## EXERCISE DETAILS
Quote word for word the part of the Quincy Smelter passage that opens with the words "My colleague Jeremy" and closes with "and lake bottom.".

## SOURCE PASSAGE
>>>>
After years of talking about our potential to collaborate on remote sensing and geospatial mapping technologies, I finally had an opportunity to work with some colleagues at the Michigan Tech Research Institute (MTRI). We decided to scrape together some resources so we could experiment. Rick Dobson, Research Scientist, and David Banach, Assistant Research Scientist, were both going to be in Houghton in July for some other important meetings. We convinced their boss to extend their visit so that we could get a few days to fly UAVs over industrial heritage sites in the Copper Country.
I took David and Rick to different places. After considering the gear we had and the time of year, we decided to focus our efforts on the Quincy Smelter site (Figure 1). The Quincy Smelter is the last standing 19th Century copper smelter in the country. Built in 1908 by the Quincy Mining Company, people worked at the smelter until 1971, when the company finally shut down the operation. The company locked the doors and left the site alone, with the hope they could reopen and resume operations in the future. The reopening never happened, but even after years of neglect, the facility is still remarkably intact. The National Park Service recognized the importance of the smelter as a heritage resource, including it in the Quincy Mining Company National Historic Landmark District and ultimately within the boundaries of Keweenaw National Historical Park. While the Franklin Township held the property for many years, caring for it as well they could, the Keweenaw National Historical Park Advisory Commission finally acquired the property. With the help of the Quincy Mine Hoist Association and the Quincy Smelter Association, the site is now open for guided tours Monday through Saturday, late June through mid-October. (Information on Facebook sites here and here!)Reports and publications from this work will be submitted to the Keweenaw National Historical Park Advisory Commission so the information can be used to guide future management decisions and in the development of interpretive programming. Copies will also be archived at Michigan Tech's University Archives and Historical Collections, and if given permission, we will make them free to download from the Department of Social Sciences website.
After reviewing and mosaicking the thermal imagery, cooler sub-surface
features appeared where the Slag Shed and Scales building once existed in 1906. Lots of features! Some of these features, like the lumber scrap around the standing shed, are on the surface of the ground and are visible in the optical
imagery. But most of the patterned strips that look like railroad ties are invisible and nobody had any idea they were there (Figure 6 and 7). At first glance, David thought these features were ties for rail tracks, but because they are geo-referenced and imported into ArcMap, he could measure them. The smaller features measure nearly seven feet, much larger than
today’s standard 4.5-foot tie for modern gauge track (details in Figure 7). They may be cross ties for rail track, since larger size ties were used. Another possibility is that these features are some sort of
foundational support for the Slag Shed and Scales building.
We will have to do some "ground truthing" to find out what the different types of anomalies actually are under the ground! I will ask my students in Fall 2019 if they'd like to volunteer to help with some of the testing to assess the thermal anomalies. Right now, we've shared our findings with other archaeologists that have done work at the site over the years to get their thoughts. Hopefully we will be able to find funds to continue the study. We'd like to do another round of thermal imaging during the evening "cool down" as the ground emits all the energy it has absorbed during the day. I'd also like to add data captured using multi- and/or hyper-spectral instruments, since the different energy spectra all can reveal different potential about the site.
My colleague Jeremy Shannon and his students ran some Ground Penetrating Radar at the site, and we'd like to pull his data into the GIS. If we can get some additional equipment for Tech's GPR, we'd also be able to more efficiently scan the entire work yard space at the smelter. The GPR has potential to add information about more deeply buried features, such as pipes and the boundary between the poor rock fill and the original shoreline and lake bottom.
<<<<
## STORED DATA
>>>>
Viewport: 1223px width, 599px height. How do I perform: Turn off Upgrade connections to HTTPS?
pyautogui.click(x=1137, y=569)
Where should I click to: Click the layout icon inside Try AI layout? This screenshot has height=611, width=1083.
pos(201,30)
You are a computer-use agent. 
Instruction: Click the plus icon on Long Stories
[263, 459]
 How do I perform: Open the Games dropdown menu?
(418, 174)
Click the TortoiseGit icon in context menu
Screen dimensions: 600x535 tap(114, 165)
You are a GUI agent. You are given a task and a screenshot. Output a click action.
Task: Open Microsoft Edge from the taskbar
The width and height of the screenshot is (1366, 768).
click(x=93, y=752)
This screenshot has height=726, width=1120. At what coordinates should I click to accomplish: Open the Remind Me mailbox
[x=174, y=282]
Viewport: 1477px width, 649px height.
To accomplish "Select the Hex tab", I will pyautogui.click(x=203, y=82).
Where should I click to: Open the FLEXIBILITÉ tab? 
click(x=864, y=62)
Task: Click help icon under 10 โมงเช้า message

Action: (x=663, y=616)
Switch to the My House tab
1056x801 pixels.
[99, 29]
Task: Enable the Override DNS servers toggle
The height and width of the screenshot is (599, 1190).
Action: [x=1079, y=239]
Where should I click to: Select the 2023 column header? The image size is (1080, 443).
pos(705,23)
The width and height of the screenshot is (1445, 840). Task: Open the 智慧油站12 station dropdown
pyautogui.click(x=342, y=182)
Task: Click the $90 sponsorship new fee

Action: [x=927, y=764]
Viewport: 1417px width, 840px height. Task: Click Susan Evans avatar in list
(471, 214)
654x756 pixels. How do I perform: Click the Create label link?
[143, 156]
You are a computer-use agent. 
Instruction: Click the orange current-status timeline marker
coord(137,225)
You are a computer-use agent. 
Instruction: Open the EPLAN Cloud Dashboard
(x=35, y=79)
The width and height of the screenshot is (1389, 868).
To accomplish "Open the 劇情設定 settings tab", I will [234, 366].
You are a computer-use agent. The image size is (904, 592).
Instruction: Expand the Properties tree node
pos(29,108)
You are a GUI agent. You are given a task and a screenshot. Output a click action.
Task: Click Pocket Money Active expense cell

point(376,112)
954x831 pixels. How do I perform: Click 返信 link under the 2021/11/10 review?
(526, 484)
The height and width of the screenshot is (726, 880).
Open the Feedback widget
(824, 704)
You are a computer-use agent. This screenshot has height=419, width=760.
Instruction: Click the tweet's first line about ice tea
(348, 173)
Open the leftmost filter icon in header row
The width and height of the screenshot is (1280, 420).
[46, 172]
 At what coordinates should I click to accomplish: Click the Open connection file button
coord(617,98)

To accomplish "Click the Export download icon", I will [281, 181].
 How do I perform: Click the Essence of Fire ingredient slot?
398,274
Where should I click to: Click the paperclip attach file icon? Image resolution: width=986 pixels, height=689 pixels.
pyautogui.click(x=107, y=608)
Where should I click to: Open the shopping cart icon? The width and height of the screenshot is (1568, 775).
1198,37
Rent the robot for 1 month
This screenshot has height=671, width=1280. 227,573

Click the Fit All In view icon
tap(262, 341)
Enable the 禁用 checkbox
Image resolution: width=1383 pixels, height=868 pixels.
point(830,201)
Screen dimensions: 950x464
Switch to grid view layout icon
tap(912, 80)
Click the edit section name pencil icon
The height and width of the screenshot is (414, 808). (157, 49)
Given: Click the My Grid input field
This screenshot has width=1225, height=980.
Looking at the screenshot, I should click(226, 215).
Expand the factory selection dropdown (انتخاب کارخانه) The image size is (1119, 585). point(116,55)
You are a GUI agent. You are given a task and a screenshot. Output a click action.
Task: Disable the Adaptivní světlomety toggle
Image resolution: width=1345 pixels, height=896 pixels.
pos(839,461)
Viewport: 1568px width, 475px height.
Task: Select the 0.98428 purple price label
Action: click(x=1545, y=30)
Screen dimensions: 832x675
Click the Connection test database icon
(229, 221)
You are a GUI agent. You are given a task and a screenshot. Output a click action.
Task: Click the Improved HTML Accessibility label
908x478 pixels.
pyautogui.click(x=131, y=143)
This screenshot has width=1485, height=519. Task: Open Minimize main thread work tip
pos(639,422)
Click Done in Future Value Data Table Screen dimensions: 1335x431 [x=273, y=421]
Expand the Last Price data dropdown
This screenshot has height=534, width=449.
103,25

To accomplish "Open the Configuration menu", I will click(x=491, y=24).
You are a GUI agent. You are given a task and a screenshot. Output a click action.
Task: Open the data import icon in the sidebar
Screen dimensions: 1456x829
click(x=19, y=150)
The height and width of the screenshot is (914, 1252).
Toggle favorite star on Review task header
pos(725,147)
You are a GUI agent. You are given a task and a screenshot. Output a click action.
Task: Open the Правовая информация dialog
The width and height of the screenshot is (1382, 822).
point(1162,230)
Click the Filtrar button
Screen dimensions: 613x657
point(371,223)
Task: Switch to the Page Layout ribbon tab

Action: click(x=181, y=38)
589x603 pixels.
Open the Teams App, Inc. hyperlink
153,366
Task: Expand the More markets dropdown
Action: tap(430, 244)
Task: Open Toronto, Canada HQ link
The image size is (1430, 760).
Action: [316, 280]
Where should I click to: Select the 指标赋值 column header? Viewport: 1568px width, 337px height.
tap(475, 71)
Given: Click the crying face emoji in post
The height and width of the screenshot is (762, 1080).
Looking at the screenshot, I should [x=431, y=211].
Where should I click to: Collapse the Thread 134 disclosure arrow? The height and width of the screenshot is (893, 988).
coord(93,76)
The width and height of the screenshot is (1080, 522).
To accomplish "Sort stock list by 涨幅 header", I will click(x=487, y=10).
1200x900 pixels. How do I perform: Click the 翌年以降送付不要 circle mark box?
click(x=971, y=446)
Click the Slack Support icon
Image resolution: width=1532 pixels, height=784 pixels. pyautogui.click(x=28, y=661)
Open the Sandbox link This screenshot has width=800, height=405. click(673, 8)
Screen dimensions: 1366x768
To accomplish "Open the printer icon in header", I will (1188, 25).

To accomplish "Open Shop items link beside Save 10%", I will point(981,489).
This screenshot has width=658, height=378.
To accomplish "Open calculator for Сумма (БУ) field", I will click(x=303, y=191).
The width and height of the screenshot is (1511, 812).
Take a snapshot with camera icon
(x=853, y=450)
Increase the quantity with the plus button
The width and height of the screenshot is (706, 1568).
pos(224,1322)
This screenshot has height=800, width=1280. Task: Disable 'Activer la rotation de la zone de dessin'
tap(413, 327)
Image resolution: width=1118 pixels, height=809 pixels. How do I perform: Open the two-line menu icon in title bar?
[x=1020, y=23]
<<<<
## TASK ANSWER
My colleague Jeremy Shannon and his students ran some Ground Penetrating Radar at the site, and we'd like to pull his data into the GIS. If we can get some additional equipment for Tech's GPR, we'd also be able to more efficiently scan the entire work yard space at the smelter. The GPR has potential to add information about more deeply buried features, such as pipes and the boundary between the poor rock fill and the original shoreline and lake bottom.